How to Make Traeger Pork Belly Burnt Ends

junho 14, 2024 2 min ler

How to Make Traeger Pork Belly Burnt Ends

Summary:

This recipe for Korean-inspired pork belly burnt ends gives a delicious twist to traditional burnt ends by incorporating Korean flavors. The pork belly is smoked and caramelized with a homemade barbecue sauce featuring ingredients like gochujang (Korean hot pepper paste) and gochugaru (red chili pepper flakes). The preparation includes marinating pork belly cubes, slow-cooking them on a Traeger grill, and finishing them with a sweet and spicy barbecue sauce.
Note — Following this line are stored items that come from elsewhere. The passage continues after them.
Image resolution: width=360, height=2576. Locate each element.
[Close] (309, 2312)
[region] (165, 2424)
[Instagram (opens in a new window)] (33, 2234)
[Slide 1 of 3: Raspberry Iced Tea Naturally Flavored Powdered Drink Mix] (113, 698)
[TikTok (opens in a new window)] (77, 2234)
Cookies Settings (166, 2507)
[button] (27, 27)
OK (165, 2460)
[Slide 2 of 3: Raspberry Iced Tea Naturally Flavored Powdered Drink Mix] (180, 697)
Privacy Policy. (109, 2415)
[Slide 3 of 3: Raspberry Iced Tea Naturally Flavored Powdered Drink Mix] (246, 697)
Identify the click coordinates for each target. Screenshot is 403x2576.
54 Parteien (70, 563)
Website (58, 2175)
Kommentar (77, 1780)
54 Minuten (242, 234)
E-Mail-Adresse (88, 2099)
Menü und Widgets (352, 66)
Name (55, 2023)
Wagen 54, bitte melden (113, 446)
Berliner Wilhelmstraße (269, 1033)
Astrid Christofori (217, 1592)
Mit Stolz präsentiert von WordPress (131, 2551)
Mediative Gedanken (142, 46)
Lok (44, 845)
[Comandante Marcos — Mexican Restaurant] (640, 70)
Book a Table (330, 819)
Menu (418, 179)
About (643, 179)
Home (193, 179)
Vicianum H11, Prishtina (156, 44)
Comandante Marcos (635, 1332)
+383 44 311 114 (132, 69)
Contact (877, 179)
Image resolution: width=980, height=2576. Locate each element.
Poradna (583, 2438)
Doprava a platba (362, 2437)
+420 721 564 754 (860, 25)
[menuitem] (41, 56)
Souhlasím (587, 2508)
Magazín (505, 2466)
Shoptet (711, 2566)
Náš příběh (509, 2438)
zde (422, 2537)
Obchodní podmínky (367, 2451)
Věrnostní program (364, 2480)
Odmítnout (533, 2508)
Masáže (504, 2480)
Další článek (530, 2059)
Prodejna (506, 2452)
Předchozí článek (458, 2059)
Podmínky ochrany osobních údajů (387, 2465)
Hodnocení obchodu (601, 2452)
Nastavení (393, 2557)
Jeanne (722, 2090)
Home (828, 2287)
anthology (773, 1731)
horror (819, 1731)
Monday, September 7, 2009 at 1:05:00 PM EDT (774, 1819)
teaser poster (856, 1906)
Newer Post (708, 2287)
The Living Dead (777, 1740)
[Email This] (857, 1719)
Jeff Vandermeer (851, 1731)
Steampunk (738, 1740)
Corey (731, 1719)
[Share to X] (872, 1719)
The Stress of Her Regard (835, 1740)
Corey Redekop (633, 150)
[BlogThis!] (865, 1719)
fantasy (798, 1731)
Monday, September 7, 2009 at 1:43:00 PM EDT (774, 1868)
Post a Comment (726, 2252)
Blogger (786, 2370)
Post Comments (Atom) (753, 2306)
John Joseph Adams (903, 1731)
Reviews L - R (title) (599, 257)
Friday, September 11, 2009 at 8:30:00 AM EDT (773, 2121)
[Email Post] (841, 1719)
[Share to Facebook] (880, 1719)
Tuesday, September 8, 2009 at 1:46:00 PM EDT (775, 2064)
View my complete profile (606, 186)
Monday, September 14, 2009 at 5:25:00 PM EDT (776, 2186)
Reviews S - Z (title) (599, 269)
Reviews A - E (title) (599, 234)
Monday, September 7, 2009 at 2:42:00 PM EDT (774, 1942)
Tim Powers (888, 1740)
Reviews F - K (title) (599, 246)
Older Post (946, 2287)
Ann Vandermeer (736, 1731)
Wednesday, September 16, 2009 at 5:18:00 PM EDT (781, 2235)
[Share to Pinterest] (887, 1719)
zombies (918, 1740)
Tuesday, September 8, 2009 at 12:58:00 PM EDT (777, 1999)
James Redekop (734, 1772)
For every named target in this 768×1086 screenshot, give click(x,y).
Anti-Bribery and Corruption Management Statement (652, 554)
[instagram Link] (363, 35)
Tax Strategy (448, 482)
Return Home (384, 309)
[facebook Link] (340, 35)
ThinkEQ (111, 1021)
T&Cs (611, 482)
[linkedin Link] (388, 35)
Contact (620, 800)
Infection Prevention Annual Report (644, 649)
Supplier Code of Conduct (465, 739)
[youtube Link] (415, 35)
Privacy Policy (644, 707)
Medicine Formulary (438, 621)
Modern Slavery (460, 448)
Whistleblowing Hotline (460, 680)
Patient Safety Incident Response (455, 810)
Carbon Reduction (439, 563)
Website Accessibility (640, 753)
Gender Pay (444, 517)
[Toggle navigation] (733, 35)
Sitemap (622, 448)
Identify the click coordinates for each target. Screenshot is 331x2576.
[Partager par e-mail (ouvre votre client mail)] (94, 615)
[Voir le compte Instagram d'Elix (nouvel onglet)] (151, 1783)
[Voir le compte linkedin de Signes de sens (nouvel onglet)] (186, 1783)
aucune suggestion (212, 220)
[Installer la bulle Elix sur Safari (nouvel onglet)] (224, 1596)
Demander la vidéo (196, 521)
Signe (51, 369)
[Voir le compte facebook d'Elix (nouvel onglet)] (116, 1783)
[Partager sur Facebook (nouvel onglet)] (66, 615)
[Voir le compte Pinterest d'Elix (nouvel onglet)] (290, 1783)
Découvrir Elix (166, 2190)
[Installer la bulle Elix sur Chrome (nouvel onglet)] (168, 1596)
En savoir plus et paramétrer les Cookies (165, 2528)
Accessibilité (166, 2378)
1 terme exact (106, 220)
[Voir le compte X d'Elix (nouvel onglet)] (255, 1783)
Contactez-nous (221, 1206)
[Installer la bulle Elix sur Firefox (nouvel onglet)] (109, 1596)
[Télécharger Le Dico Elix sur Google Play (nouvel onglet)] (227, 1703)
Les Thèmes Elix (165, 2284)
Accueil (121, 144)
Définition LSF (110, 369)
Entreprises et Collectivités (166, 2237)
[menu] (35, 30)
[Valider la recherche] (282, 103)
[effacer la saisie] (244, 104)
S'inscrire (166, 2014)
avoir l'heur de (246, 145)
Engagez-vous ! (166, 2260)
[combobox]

The final product is served with toasted sesame seeds, scallions, and optional sides like lettuce leaves, rice, and kimchi.

Ingredients:

  • Pork Belly:
    • 2 tbsp gochugaru
    • 1 tbsp kosher salt
    • 1 tbsp sugar
    • 1 1/2 tsp smoked paprika
    • 1 1/2 tsp granulated garlic
    • 1 1/2 tsp onion powder
    • 4 lbs pork belly, skinless
    • 1 cup Asian pear juice or apple juice for spritzing
  • Korean-Inspired Barbecue Sauce:
    • 2 tbsp canola oil
    • 4 garlic cloves, minced
    • 2 tbsp fresh ginger, finely grated
    • 4 scallions, thinly sliced (white and green parts separated)
    • 1/2 cup gochujang
    • 1/2 cup ketchup
    • 1/2 cup rice vinegar
    • 1/3 cup soy sauce
    • 3 tbsp sugar
    • 1 tbsp toasted sesame oil
  • Serving:
    • Toasted sesame seeds
    • Thinly sliced scallions

Instructions:

  1. Preheat and Prepare Pork Belly:

    • Preheat the Traeger grill to 250°F with the lid closed.
    • Mix gochugaru, salt, sugar, smoked paprika, granulated garlic, and onion powder.
    • Cut pork belly into 1-inch cubes, coat with the spice mix, and let sit for 20 minutes.
    • Place pork belly cubes fat-side down on a baking sheet and cook on the grill, spritzing with juice every 30 minutes until the internal temperature reaches 190°F (about 3 hours).
  2. Make Barbecue Sauce:

    • Heat canola oil in a saucepan over medium heat.
    • Add garlic, ginger, and scallion whites; cook until tender (3-5 minutes).
    • Add gochujang, ketchup, rice vinegar, soy sauce, and sugar; whisk and simmer for 20 minutes.
    • Stir in sesame oil and scallion greens; cool to room temperature.
  3. Finish and Serve:

    • Transfer cooked pork belly to a pan, coat with 1 cup of barbecue sauce, and place back on the grill.
    • Cook, stirring every 30 minutes, until sauce is caramelized (45 minutes to 1.5 hours).
    • Let cool for 15 minutes, serve with sesame seeds, scallions, lettuce leaves, rice, and kimchi.